Nunca lo olvides, aquí está lo que queda de tu familia dispuesta a darte un abrazo. Le ha emocionado el afecto de alguien a quien no conoce en persona y, tras colgar, el nudo de la garganta le ha brotado por los ojos. * * * Durante la ajetreada mañana del viernes 20 de diciembre truena el teléfono en la farmacia. —Hola, ¿qué tal te encuentras? —inquiere Damián al descolgar. La afluencia de clientes no le permite responder como quisiera. —Tengo el local lleno, ahora no puedo… —Tranquila, no pretendía molestarte. Hablaremos en otro momento. —¡Noooo! —gruñe ella, comprobando la elasticidad del cable mientras se esconde en la rebotica—. ¿Qué sucede? ¿Qué te pasa? —Nada, solo pretendía felicitarte las Pascuas. —¡¿Cómo?! —exclama incrédula—. Tenemos que vernos. Tras un fatigoso tira y afloja, quedan citados a las cinco de la tarde del domingo. Ni siquiera se ha ofrecido a recogerla y ha preferido encontrarse en un lugar público: «Junto al merendero del puente de los Franceses». Ella ha aceptado sin rebatir. Hasta entonces procede escribir las razones que habrá de sostener cuando le vea. De ese modo inicia una carta donde resume lo que ha venido sintiendo estos meses, pero al darse cuenta de que el día 22 se cumple el aniversario de su primer beso, la hará añicos. Al final condensará su mensaje en pocas líneas. Lo hará dos veces en el acostumbrado papel azul y guardará en el bolsillo del abrigo estas copias por temor a extraviar lo que tantísimo le ha costado redactar. El destino que le acecha es incierto. ¿Qué ha sucedido para que ese ideal de amor se esfume? Si fuese cierto que la costumbre termina por fulminarlo, a ellos ni siquiera les ha dado tiempo a la costumbre. * * * No es ella desde que volvió de su encuentro con Damián. Puede que nunca vuelva a serlo. Ahora su afán se centra en identificar algún anclaje que le ayude a fortalecerse y exterminar así sus demonios. Sostén, ayuda. Un estímulo.

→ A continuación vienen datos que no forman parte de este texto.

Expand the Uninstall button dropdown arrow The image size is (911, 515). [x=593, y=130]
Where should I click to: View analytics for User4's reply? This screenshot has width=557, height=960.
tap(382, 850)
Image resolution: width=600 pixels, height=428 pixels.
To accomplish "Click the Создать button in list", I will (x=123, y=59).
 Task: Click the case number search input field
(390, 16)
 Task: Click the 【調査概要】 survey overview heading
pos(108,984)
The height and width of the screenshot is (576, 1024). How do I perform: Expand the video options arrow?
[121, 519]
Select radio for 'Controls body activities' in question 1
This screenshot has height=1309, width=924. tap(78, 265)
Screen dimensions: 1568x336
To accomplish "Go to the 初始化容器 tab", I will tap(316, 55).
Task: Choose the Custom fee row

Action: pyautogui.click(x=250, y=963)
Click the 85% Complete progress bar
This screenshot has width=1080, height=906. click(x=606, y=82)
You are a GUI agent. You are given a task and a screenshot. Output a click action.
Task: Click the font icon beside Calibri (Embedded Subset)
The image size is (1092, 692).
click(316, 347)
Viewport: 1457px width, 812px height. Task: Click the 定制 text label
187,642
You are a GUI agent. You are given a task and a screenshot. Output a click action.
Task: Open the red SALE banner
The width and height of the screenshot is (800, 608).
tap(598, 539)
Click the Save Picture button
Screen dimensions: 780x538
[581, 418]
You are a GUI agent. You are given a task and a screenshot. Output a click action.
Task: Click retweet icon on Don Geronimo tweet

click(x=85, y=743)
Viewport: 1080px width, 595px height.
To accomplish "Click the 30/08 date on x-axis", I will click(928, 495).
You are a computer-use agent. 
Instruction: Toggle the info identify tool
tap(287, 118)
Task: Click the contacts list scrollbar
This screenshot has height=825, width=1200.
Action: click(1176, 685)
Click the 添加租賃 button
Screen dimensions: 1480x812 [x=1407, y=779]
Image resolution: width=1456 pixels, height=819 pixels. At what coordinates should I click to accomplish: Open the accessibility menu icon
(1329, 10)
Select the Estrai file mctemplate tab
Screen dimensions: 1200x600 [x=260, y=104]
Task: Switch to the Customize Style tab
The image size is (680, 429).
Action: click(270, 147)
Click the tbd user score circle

Un tronco donde agarrarse en mitad de ese mar que la acorrala y lo fagocita todo. Y solo distingue la invitación de Eunice a La Constante. Poco importa que se tratara de un gesto de cortesía, porque se aferra a su ofrecimiento como náufrago a salvavidas. De esta forma proyecta un viaje que posee la improvisación de cualquier marcha apresurada: unas maletas que rebosan con lo que no sabe si necesitará, las cortinas echadas, las persianas bajadas sin dejar tregua al sol. Papeles caducos en la basura. Un cartel de «Cerrado por motivos personales» en la puerta de la farmacia el mismo día de su decisión. El cierre asegurado con candados, antes de dirigirse a la estación la última tarde. Sin rastro de ella. Simplemente desaparece.